Card classification¶

The card classification is performed on each detected card on the image using batching. The classification will tell us what’s the graph identifier (e.g. California Driver License or Belgian Identity Card).

MRZ, the ultimate arbiter of truth¶

The classification will be restricted to what the MRZ returned. Let’s say the MRZ result is “IDFRA…”, that means we already know that the document is a french identity card. France has 2 type of identity cards and only these two will be considered. This is a good strategy to improve the accuracy but the MRZ isn’t required to correctly classify the document.

Pipeline¶

The classification pipeline is complex but runs very fast. All modules are deep learning models rather than heuristic functions. The modules are GPGPU-accelerated using CUDA and CPU optimized using OpenVINO.

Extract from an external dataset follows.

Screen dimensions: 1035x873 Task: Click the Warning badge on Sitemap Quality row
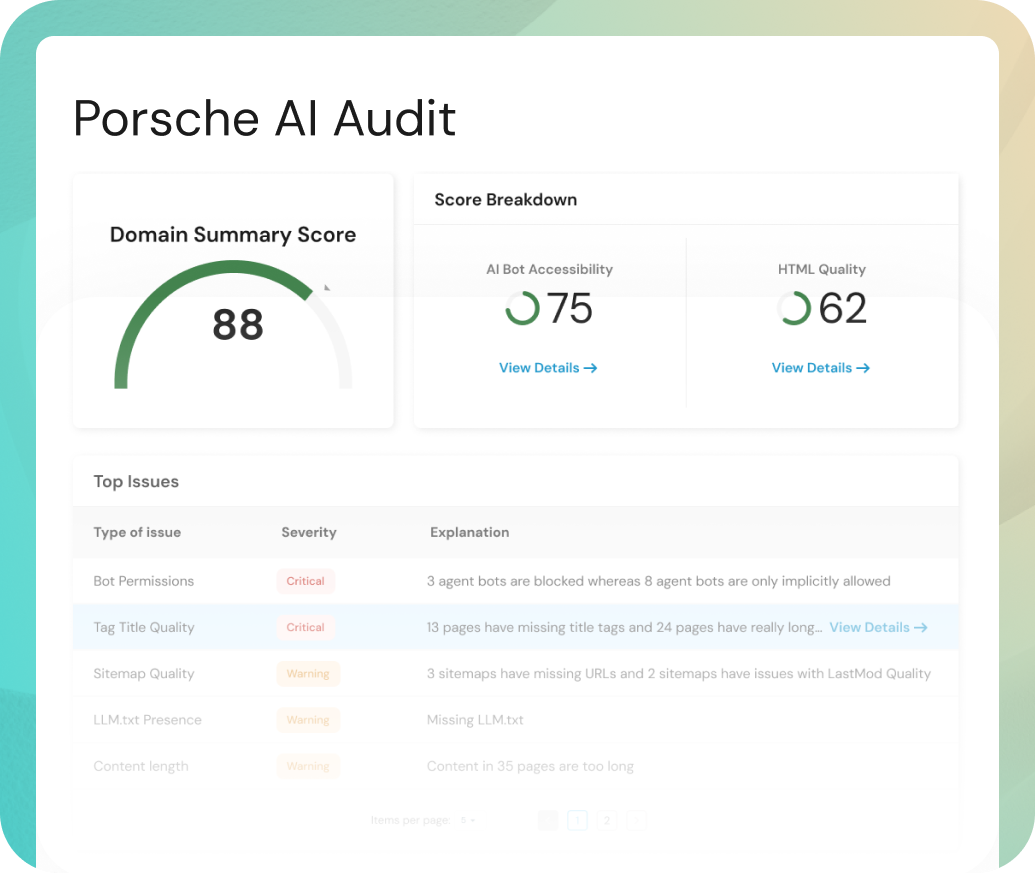308,673
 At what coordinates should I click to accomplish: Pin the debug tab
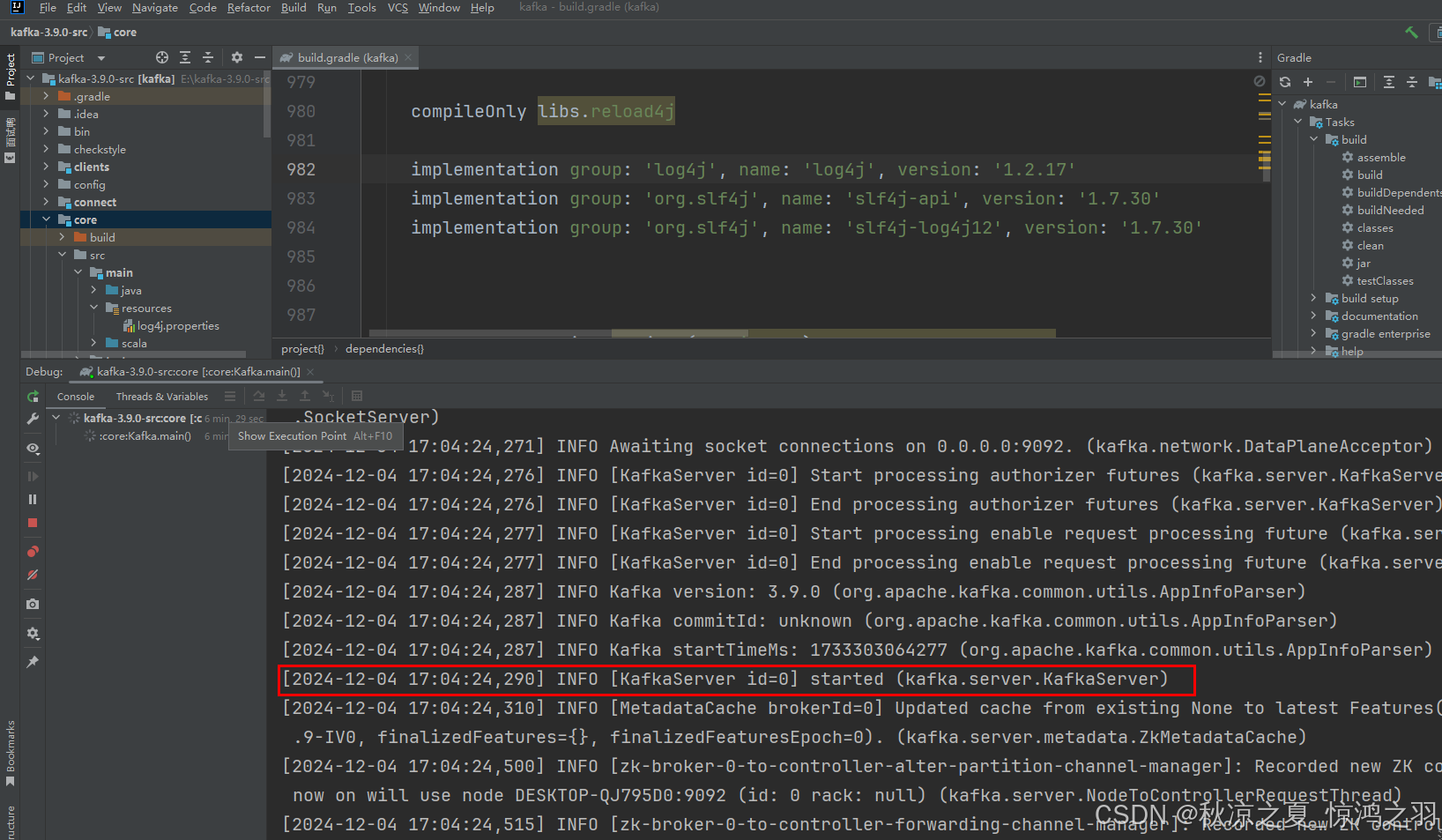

Spatial Transformer Network (STN)¶

The role of the STN module is to rectify/de-skew/de-rotate the image.

More information about STN at https://arxiv.org/abs/1506.02025

Attention Guided Network (AGN)¶

The AGN module is part of the STN and its role is to restrict the processing on the hot zone and ignore everything else.

Embeddings generator¶

Every graph in the dataset is represented as a vector of 64 floating point vector named “embeddings”. The embeddings are computed on the output of the STN module.

Cosine similarity¶

The embeddings are compared using dot product to produce cosine similarity values. These values are within [-1,1]. The graph with the higher similarity score will be taken as the classification result.